To put it bluntly, if you’re buying a device like the Surface Go, you’re likely purchasing it because you want to use it as a tablet. Otherwise, you’d be purchasing a myriad of other, larger-screened options. But the Surface Go doesn’t make sense as a tablet, because Microsoft hasn’t invested in building a decent Windows 10 tablet experience, and this goes beyond apps.
Microsoft isn’t the only one trying to retrofit a desktop operating system on a tablet. Google is also making the same effort with Chrome OS. However, Chrome OS’s previous minimalism makes the task easier for the firm, and its integration with Android and the Google Play Store make it more palatable. The other issue, I would say, is that the Surface Go’s tablet functionality is not as good in 2018 as it would have been if Microsoft had released it in 2014.
Say what you will about the previous iteration of Windows — Windows 8.1 — but there’s no denying that it worked well on tablets. From the full-screen swipe enabled Start Screen, to the large metro apps, to the charms bar, the user-facing areas of the operating system were built for touch.
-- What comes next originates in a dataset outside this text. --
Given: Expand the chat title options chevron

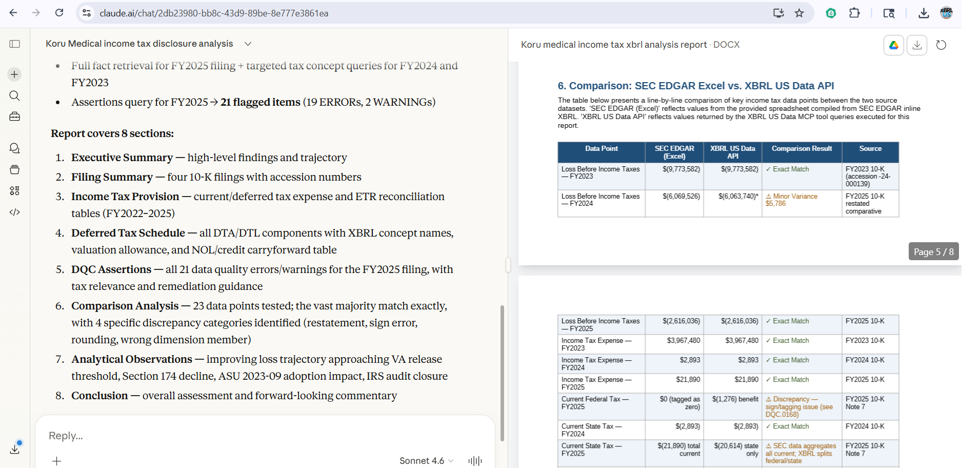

With Windows 10, the Windows experience is less of a tablet experience than a truncated desktop one. As someone who has been using Microsoft’s Surfaces and other Windows hybrids for almost 4 years now, the examples of regression go beyond skin deep. The browser, a fundamental app in the operating system, has gotten less touch friendly as Windows 10 has evolved. Microsoft touts its improved keyboard and mouse friendly nature in recent builds, but usability for touch users slips further and further away especially compared to Windows 8.1’s Internet Explorer.
All this would be somewhat forgivable if Microsoft was making some effort to improve this going forward. With the Windows Insider Program, users can test out builds of Windows from about six months before they are released to the public and Microsoft has made no moves to improve tablet mode or touch support on Windows. Users have complained about missing features like multi-selection of tiles for improved app organisation, folder naming, requested a more touch capable File Explorer and more.
It would have made sense if Microsoft were to have addressed such obvious shortcomings prior to releasing the Surface, but the firm has not — not even in Insider builds and continues to plough ahead regardless.
And yes, while the Microsoft Store app ecosystem is a dead horse that’s been beaten over and over, it has gotten worse since the Surface 3. Microsoft is no longer pushing the Universal Windows App ecosystem as hard as it did in previous years and developers have subsequently jumped ship, choosing instead to release warmed up versions of older apps like Evernote, Slack and iTunes in the Windows Store with little to no touch adjustments.
That is not to say the Surface Go is a bad product. The hardware is excellent by all accounts. It is light to hold, designed to be very portable, and will even have its own LTE variant shipping later this year. Despite all that, it is still a compromise riddled machine. A screen not quite large enough to fully embrace a laptop’s role, and software that’s not quite touch-friendly enough to embrace a tablet’s role. Microsoft itself isn’t confident enough to market the device without a keyboard despite shipping it without one. Even the price is somewhat undercut by this with the costs of the keyboard and pen pushing the Go to a more realistic $600 starting price for a desirable configuration.
An argument has been made that the Surface Go isn’t intended to be seen as the yet another iPad challenger but as a device which lowers the barrier to entry for the Surface line. That’s a nice idea, but it isn’t the first time that Microsoft has pushed a low-powered, smaller and cheaper Surface, nor is it the second, or even the third.
If Microsoft wants to sell a Surface tablet powered by its ecosystem, one would hope the software maker decides that actual tablet support is a priority sooner rather than later.